On peut expliquer le taux de chômage structurel à partir de l'inadéquation entre l'offre et la demande de travail. Aussi, ce taux de chômage d'équilibre dépend de l'importance des rigidités qui empêchent le bon fonctionnement du marché du travail.
Sommaire
Attention aux confusions: deux approches
Vision normative: Le taux de chômage naturel
La première approche repose sur une vision normative classique, celle du taux de chômage naturel de Milton Friedman. C'est un taux de chômage de plein emploi, qui repose uniquement sur du chômage volontaire. Il s’établit normalement dans une économie lorsque le marché du travail fonctionne sans intervention conjoncturelle de l’État, il est d’autant plus élevé que le marché du travail est plus rigide.
Vision positive: Le taux de chômage d'équilibre
La seconde approche repose sur une vision positive de la Nouvelle économie keynésienne, celle du taux de chômage d'équilibre. Comme le taux de chômage naturel, il s'explique aussi par les rigidités qui empêchent l'ajustement des salaires réels. Toutefois, il admet l'existence du chômage involontaire, de plus, il n'a pas le caractère optimal de plein emploi comme chez Friedman.
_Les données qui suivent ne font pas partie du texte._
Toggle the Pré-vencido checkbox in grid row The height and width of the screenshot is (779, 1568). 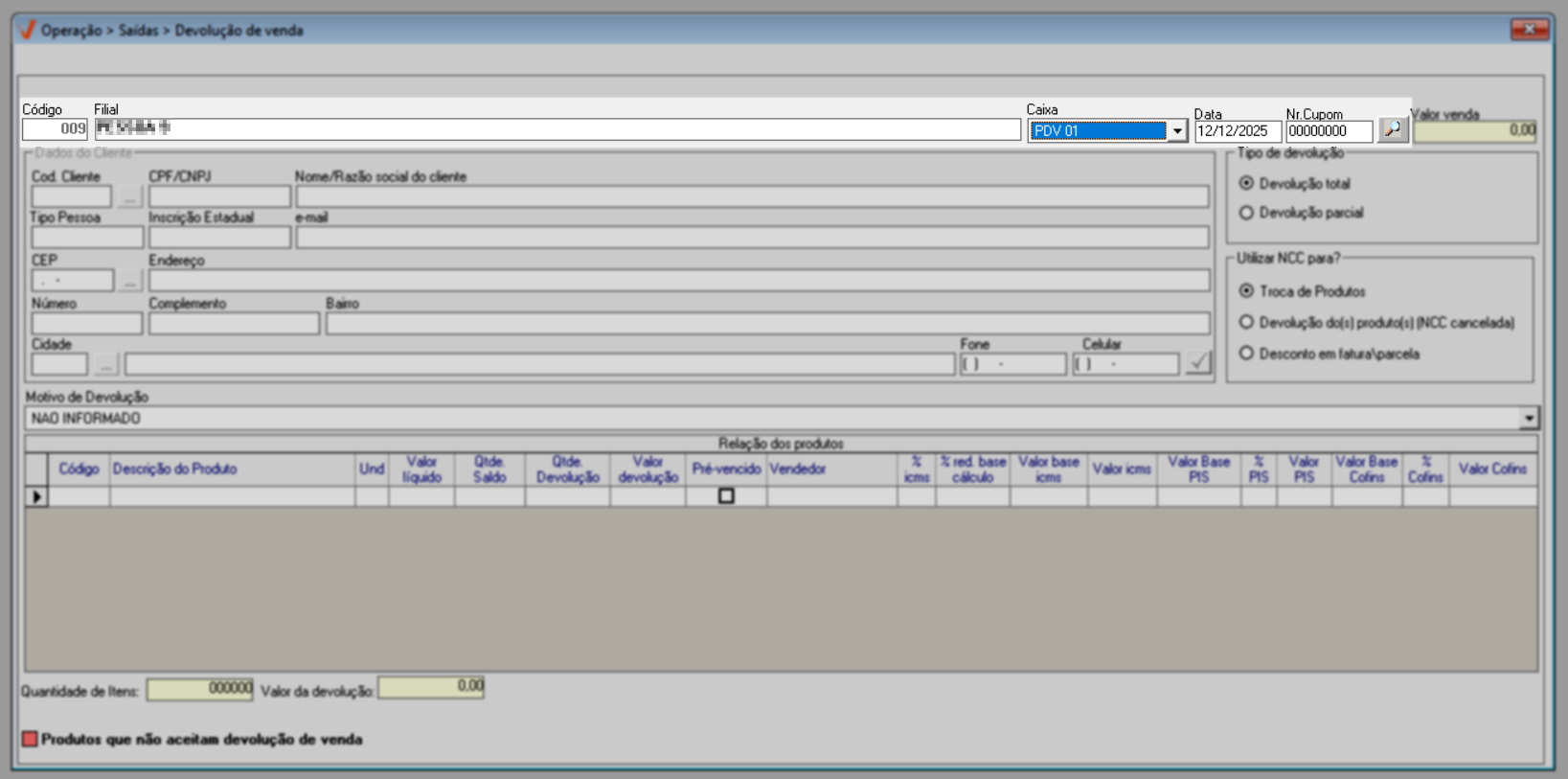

On distingue deux applications de cette conception du taux de chômage structurel:
- Le NAIRU, qui provient principalement d'une approche empirique (on cherche à réaliser une estimation économétrique du taux de chômage structurel).
- Le taux de chômage d'équilibre du modèle WS-PS, qui provient principalement d'une approche théorique (on cherche à mettre en avant les facteurs explicatifs du chômage structurel, modélisés selon des comportements microéconomiques), mais peut néanmoins être estimé empiriquement.
Explication du chômage structurel
On distingue les rigidités qui expliquent l'ensemble chômage structurel, des explications du chômage frictionnel (qui ne représente qu'une partie du taux de chômage structurel), et enfin les explications liées à l'effet d'hystérèse du chômage, qui correspondent à une augmentation durable du taux de chômage d'équilibre.
Rigidités et chômage structurel
Les rigidités empêchent les salaires réels de s'ajuster en vue d'équilibrer l'offre de travail (de la part des chômeurs) et la demande de travail (de la part des entreprises) selon la théorie standard néoclassique.
Rigidités exogènes
- Cotisations sociales (côté demande de travail)
- Exemple: salaire minimum (SMIC)
- Mécanisme: lorsque les cotisations sociales augmentent, il y a réduction de la demande de travail. En effet, pour les travailleurs qualifiés, l'augmentation des cotisations se répercute sur une baisse du salaire net. Cependant, pour les travailleurs peu qualifiés, la présence du SMIC empêche cet ajustement par les prix, d'où par les quantités, i.e. des licenciements.
- Prestations sociales (côté offre de travail)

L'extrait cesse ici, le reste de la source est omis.